Title

Preserving Genome Privacy in Research Studies

Document Type

Article

Publication Date

2015

Abstract

One of the most dramatic measures to improve the quality of health care in America is the comprehensive adoption of electronic health records (EHRs) mandated by Health Information Technology for Economic and Clinical Health (HITECH) act. Once rare, more than 8 in 10 office-based physicians have adopted HER systems that allow healthcare providers and researchers to create and collect large-scale phenotypic data from patients with all manner of health conditions and treatments.

At the same time, dramatic cost reduction of whole genome sequencing has made genetic data increasingly available to biomedical research. Health “big data” provides enormous promise to advance public health and promote precision medicine. President Obama recently announced an initiative to build a national research cohort that integrates data from existing distributed networks and combines largescale genome and EHR data to discover genotype–phenotype associations that can improve health care for millions.

Yet deficient privacy protection can compromise these benefits by discouraging people from participating in this important research. The sharing of EHR and genome data may result in re-identification risk or disclose sensitive individual information like disease association or predisposition. That the genome data is shared with close relatives means any privacy loss implicates non-consented family members. This paper critically evaluates the distinctive re-identification risks in health big data sharing for EHR and genome data.

The federal Common Rule requires that informed consent be obtained to conduct research involving human subjects. The recent Notice of Proposed Rulemaking to revise that Rule calls for improvement of informed consent by increasing the transparency. The informed consent systems currently used in healthcare research, however, lack sufficient risk assessment under different use cases. For example, in blanket informed consent form, research subjects are often told that their data may be used for secondary research, without indicating specific risks of these unspecified studies.

Worse, genomic data are largely unprotected under the U.S. privacy law. This paper argues that a better understanding of these re-identification risks can significantly facilitate health big data sharing.
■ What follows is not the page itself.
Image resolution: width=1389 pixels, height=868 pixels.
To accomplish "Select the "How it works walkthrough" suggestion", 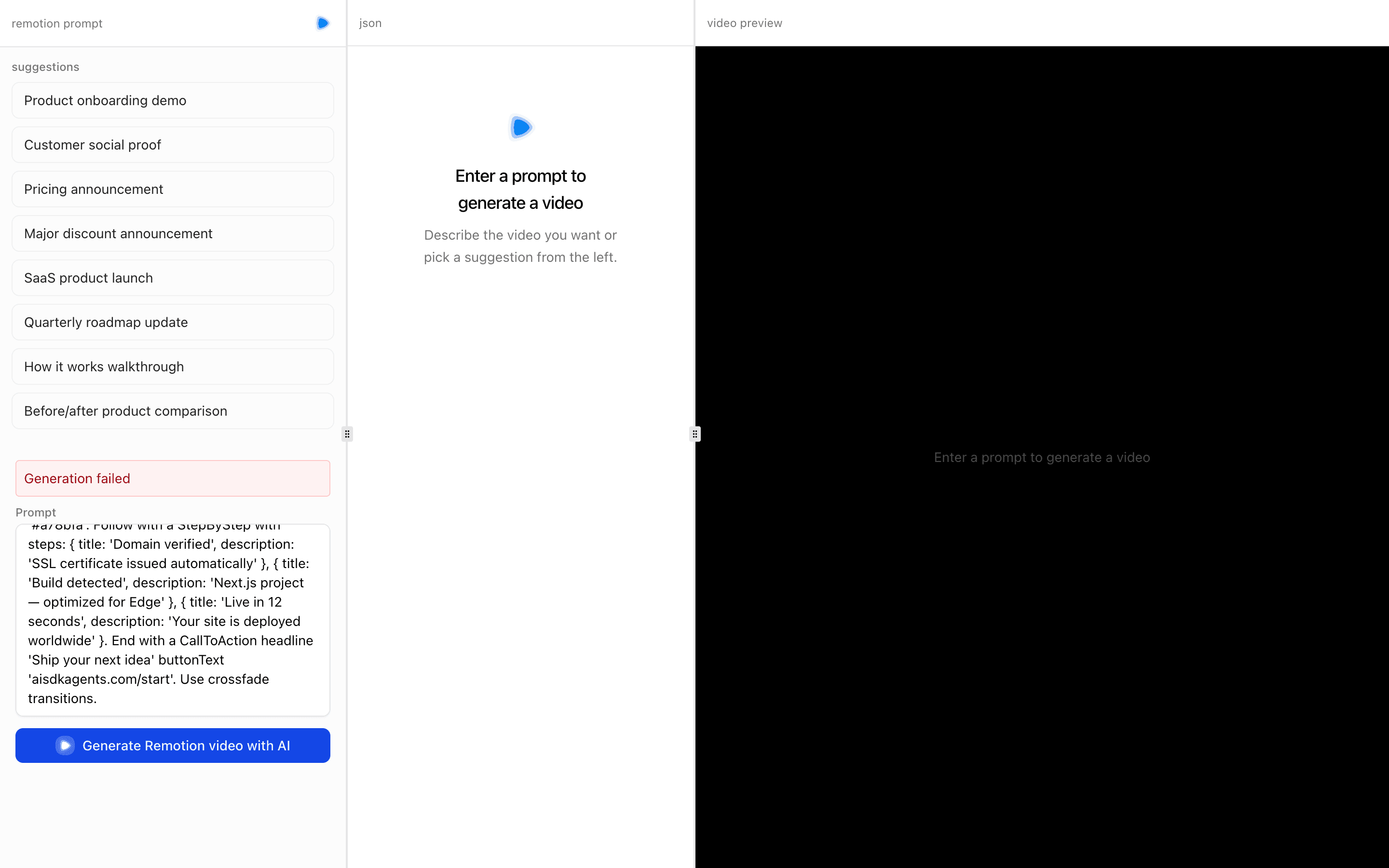I will [172, 366].
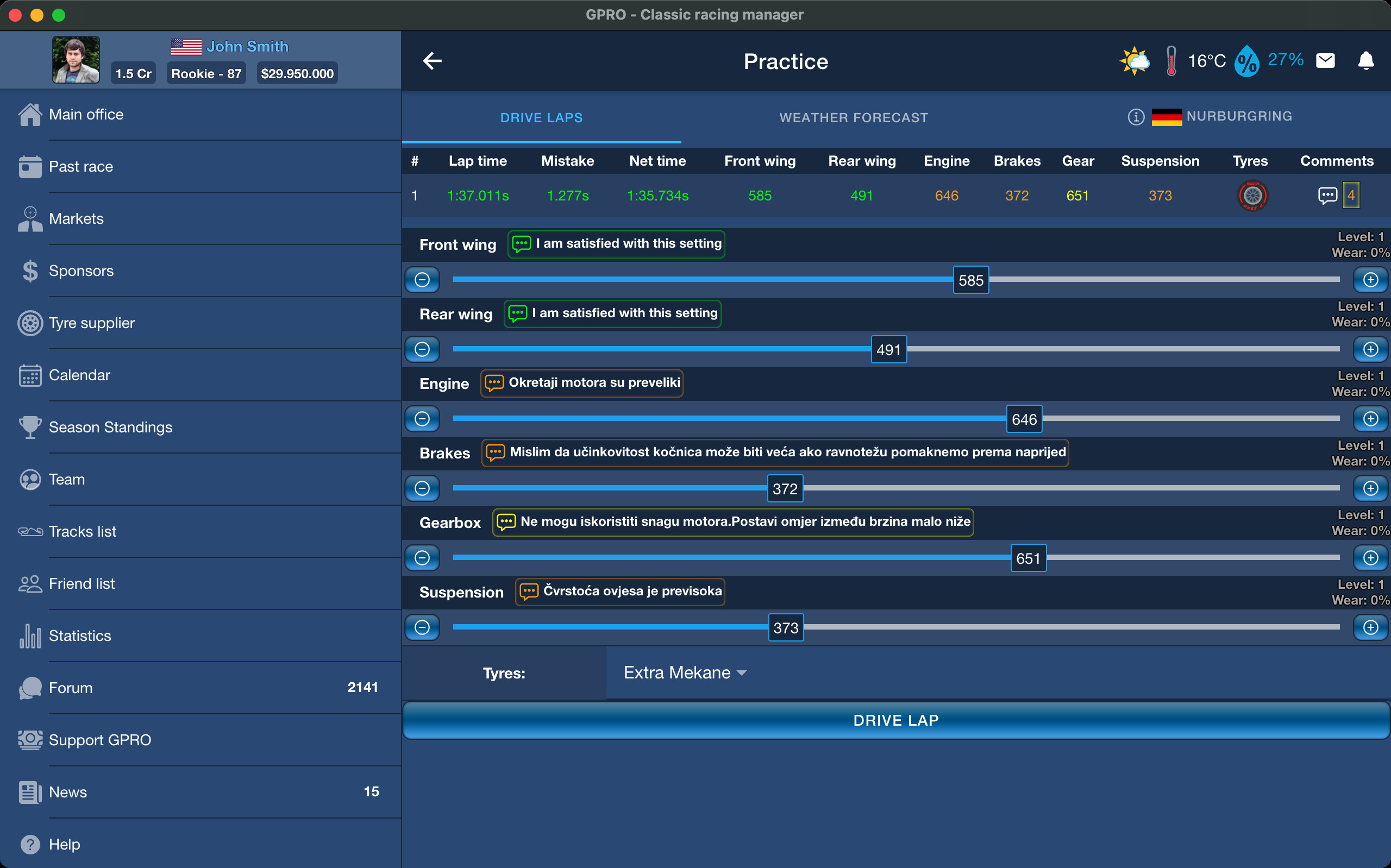Open the Tyres 'Extra Mekane' dropdown
The image size is (1391, 868).
(684, 672)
The privacy challenges of large-scale data sharing for health research requires a comprehensive data-governance ecosystem that includes legal, ethical, and technical components. This paper advocates dynamic and concrete privacy protection in health research through the incorporation of informed consent measures, federal policy revisions, innovative data use agreements, and the adoption of emerging computer technologies capable of assessing privacy risks and protecting against them.